La seconda parte, “La vita e la politica”, forte di questi risultati, affronta in sequenza: 1) i rapporti tra la vita e il concetto nel primo pensiero di Georges Canguilhem [in quello che viene definito il suo approccio «empiristico organologico» (p. 126), fondato sulla valorizzazione dell’anteriorità tecnica rispetto alla conoscenza scientifica e della prosecuzione del comportamento vitale in quello tecnico]; 2) la definizione di una concettualità propriamente biologica attraverso il superamento dell’esclusione reciproca di vita e concetto (come lo stesso Canguilhem sarà portato a riconoscere in una seconda fase, prendendo le distanze dalla sua primeva impostazione del problema); 3) la serie, infine, di ulteriori trasmutazioni richieste per articolare e pensare il campo del politico (“La politica e il concetto” e “I concetti della politica”), in discontinuità e al contempo in continuità con il campo biologico.
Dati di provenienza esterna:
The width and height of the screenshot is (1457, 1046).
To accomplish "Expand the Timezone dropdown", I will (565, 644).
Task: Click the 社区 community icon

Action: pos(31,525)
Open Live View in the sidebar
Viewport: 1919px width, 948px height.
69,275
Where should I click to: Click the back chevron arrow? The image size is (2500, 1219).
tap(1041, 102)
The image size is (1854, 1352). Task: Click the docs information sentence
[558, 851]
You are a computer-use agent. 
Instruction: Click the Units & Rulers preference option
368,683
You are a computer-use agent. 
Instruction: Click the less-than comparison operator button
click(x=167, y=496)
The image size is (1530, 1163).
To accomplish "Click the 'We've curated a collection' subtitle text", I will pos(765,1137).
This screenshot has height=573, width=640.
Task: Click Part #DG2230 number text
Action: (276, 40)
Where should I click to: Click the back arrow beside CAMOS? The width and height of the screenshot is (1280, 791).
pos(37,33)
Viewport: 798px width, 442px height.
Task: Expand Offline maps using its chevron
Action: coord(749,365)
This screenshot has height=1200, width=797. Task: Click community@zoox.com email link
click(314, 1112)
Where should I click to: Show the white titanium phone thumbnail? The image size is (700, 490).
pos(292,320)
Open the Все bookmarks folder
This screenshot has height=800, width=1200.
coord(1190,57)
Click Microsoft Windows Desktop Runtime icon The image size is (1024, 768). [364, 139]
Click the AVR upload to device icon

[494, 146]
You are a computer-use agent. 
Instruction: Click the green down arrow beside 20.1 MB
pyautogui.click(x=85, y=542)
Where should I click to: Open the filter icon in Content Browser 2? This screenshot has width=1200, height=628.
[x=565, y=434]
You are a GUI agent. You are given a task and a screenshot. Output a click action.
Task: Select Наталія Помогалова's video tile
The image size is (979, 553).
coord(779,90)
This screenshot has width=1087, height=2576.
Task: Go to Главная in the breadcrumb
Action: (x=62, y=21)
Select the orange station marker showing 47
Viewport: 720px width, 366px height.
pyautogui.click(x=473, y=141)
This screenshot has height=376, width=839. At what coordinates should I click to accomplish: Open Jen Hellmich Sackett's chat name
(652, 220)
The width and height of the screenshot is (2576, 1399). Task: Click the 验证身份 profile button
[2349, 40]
I passaggi sono molti e tutt’altro che semplici – la complessità, nell’ottica dell’epistemologia, è un pregio, un requisito essenziale (il proprio dell’esperienza istruita) contro la povertà e l’astrazione dell’esperienza ordinaria. Ci limitiamo qui a menzionarli rapidamente, mettendo però in luce quello che, a fronte di ipotesi in genere potenti, costituisce a nostro parere il vero punto di forza della proposta di Cesaroni – interno, questa volta, al campo epistemico dell’epistemologia stessa (interno, cioè, all’esperienza specifica di cui si avvale la concettualizzazione del concetto). Un punto che ci porterà anche a dire la nostra, insistendo su alcune delle conclusioni del volume.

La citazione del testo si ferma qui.